Because it never would have been like that. Even before, Mum didn’t laugh very often. She was always busy cleaning and tidying. If she ever sat down, her lips were squashed up tight as if she were trying to contain herself.

Once, years ago, a couple came for dinner. Mum’s friends. Mum sat with her shoes off, kicked loose on the floor, her feet curled under her on the couch. She was drinking red wine, and her mouth got all purple. She gestured all about her, hands like birds, and she was laughing. She suddenly seemed like Emily: free and fun and happy. I bet when Mum was young, she was just like Emily. I think that’s why she always loved Emily more than me, because she was like Emily when she was young. But she’s not like that now. Not after years of looking after the two of us on her own, working full-time. Although she hasn’t gone back to work, even though I’ve been going to school since the end of the summer.

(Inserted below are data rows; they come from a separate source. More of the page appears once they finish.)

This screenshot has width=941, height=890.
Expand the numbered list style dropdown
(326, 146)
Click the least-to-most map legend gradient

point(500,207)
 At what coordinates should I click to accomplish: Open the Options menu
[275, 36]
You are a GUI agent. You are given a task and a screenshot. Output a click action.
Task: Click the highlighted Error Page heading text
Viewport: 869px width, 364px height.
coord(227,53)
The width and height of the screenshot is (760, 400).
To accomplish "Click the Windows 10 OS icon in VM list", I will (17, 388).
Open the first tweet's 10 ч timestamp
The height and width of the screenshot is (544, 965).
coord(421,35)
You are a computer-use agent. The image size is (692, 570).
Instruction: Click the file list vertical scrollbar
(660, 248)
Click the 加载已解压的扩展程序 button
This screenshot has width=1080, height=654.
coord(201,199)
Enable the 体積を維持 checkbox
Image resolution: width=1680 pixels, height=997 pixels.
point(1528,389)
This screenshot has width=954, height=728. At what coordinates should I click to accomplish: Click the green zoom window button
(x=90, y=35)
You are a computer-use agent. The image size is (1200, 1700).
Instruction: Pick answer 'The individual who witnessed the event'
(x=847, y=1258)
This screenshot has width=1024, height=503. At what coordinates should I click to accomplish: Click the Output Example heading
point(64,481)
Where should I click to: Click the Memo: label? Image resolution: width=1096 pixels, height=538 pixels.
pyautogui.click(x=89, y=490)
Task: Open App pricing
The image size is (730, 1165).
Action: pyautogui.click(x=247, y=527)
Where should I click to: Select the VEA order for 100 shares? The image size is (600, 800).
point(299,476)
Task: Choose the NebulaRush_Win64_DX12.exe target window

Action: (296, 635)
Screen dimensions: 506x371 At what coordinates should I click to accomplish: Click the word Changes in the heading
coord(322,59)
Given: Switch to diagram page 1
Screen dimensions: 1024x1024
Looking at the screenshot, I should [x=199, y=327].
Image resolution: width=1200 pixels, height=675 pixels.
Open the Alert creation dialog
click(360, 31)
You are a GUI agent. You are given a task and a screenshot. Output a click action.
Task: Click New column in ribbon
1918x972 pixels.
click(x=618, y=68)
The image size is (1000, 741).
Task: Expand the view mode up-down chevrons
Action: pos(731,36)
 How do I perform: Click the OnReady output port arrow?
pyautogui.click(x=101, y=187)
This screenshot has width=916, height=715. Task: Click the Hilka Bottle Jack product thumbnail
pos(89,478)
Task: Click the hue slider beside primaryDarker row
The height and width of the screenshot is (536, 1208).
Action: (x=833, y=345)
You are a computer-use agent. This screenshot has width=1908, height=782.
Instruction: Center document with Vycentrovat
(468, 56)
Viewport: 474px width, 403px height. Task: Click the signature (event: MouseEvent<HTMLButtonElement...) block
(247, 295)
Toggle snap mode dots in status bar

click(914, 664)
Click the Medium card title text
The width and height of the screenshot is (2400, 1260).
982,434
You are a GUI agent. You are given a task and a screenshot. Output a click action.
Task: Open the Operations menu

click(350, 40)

I watched her yanking at the Christmas tree. Unable to bear it, I slipped out of the room and headed upstairs, where I put on really loud music.

Even over the music, I heard her yelling, “Sophie,
can’t you see I need some help down here?” I know it was a terrible thing to do, but I turned up the volume and ignored her.

TUESDAY, JANUARY 17
TH

School was long and boring. When I got home, Mum didn’t even come out for supper. The only time I saw her tonight, her face was totally haggard. Worn away by time.

THURSDAY, JANUARY 19
TH

We had this dance teacher come in specially today. He was the most crazy, intense guy on the planet. At only five foot three he was no taller than me. He wore cerise Lycra, and he was completely bald, which DID NOT go with the shiny outfit! He taught us this insane choreography. It started with two cartwheels, then a tombé and
sootanue
(or something), then a handstand from being on our knees, and finally hand gestures that he said were from sign language. It was all to this strange electronic music with beeps and whistles.

The only person who could do it was the new girl, Rosa-Leigh. The rest of us were trying hard even to remember what came next, and Rosa-Leigh could do it practically perfectly. He complimented her constantly. I was going to tell her how great she was when we sat
for registration after lunch, but she was writing, maybe a poem, so I didn’t.

I wonder what it’d be like to write a poem. I wouldn’t even know where to begin.

TUESDAY, JANUARY 24
TH

Emily went to my school before me. She was a star pupil, best of all at Art. I wish I’d never even chosen to do Art because the teacher, Mrs. Haynes, hates me. She sees Emily when she looks at me, I’m sure.